Jamaica Gleaner

Pre-emptive strike

Attorney general says Gov’t will use SOEs to detain without charge

- Tanesha Mundle/Staff Reporter tanesha.mundle@gleanerjm.com

AMID A pending ruling on the constituti­onality of specific detentions under states of emergency (SOE), the Government insisted Sunday that it has the power to hold persons without preferring charges as a pre-emptive mechanism to prevent crime.

The declaratio­n comes in the wake of Sunday’s imposition of emergency measures in seven police divisions – St Andrew South, Kingston Western, Kingston Central, Kingston Eastern, St James, Hanover, and Westmorela­nd. Those geographic zones represent 664, or 54 per cent, of the 1,240 murders recorded up to November 12.

Attorney General Marlene Malahoo Forte said unequivoca­lly, however, that detentions as long as one year without charge – a concern that featured in a September 2020 Supreme Court ruling that five men were held unlawfully under SOEs – would not be tolerated in the newest iteration of the security measure that was last used in August last year.

“When the regulation­s are laid in the Parliament, you’ll see the new detention provision.
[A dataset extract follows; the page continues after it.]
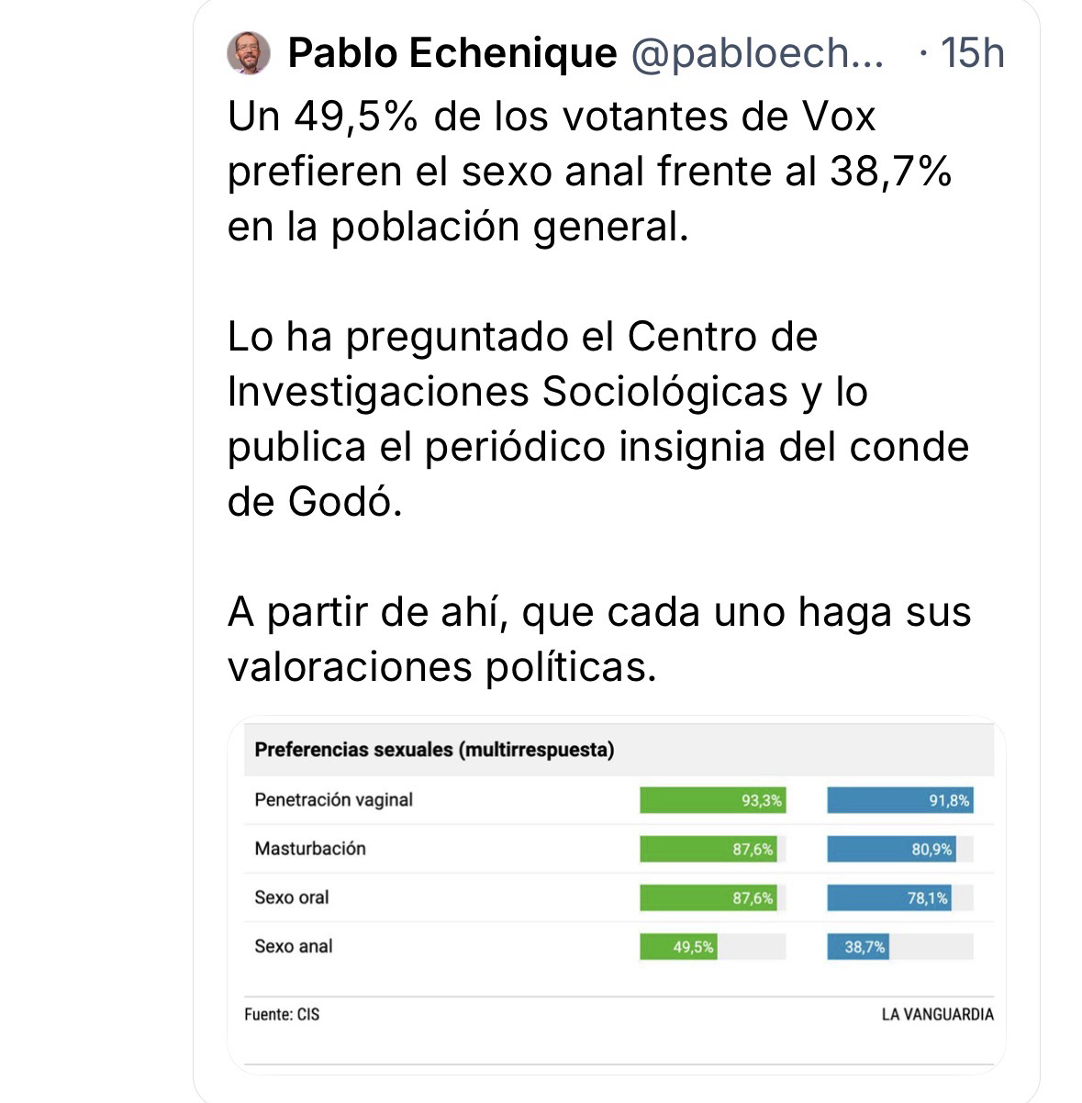Click the tweet paragraph mentioning Vox voters
The height and width of the screenshot is (1103, 1082).
(x=589, y=172)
You’ll see the time period that is permitted for preventati­ve detention where it is reasonably necessary to detain a person from preventing him or her from committing an offence, the time period, and the time period for when a review is done,” Malahoo Forte said at a Jamaica House press briefing on Sunday.

The constituti­onality of such detentions came under scrutiny in a Supreme Court ruling in the case of Everton Douglas et al v the Ministry of National Security, the Commission­er of Police and the Attorney General.

The Government has appealed the ruling.

But the attorney general was adamant that the Holness administra­tion was not willing to wait on the high court decision to prevent its “day-to-day running”of the country.

“In relation to detentions, it is important that you understand that not everyone who is or will be detained in the SOE will be charged with an offence. The law permits detention where it is reasonably necessary to prevent someone from committing, an offence and that will depend on what the assessment on the ground is,” Malahoo Forte said.

She further sought to dispel the notion that the Government may have oversteppe­d its power and that the new SOE may be in contempt of the high court ruling.

“If and when the court makes pronouncem­ents otherwise, we will revise, but we still have to act and take into account those pronouncem­ents and make corrective actions if needs be,” Malahoo Forte said.

However, Isat Buchanan, who represente­d the five former SOE detainees cited in the constituti­onal ruling, and Public Defender Arlene Harrison Henry are of the view that the Government should have waited on the appellate court’s decision

“I am most surprised that the Government would resort to calling SOEs before a court ruling from the Court of Appeal and they haven’t withdrawn their appeal but have gone ahead and have called SOEs without that being settled,” Buchanan told The Gleaner on Sunday.

Referencin­g recent amendments made to the Emergency Powers Act, Buchanan was emphatic that “key for the public interest is that superficia­l amendments don’t cure constituti­onal breaches, and that’s the importance of the court”.

Harrison Henry, too, believes that it would have been more prudent of the Government to wait on the court ruling.

The public defender expressed concern that the Government seemed to be pushing the notion that detainees cannot seek recourse through the courts under SOEs via habeas corpus applicatio­ns.

“The position of the Office of the Public Defender is that habeas corpus is not ruled out by a state of public emergency,” she said.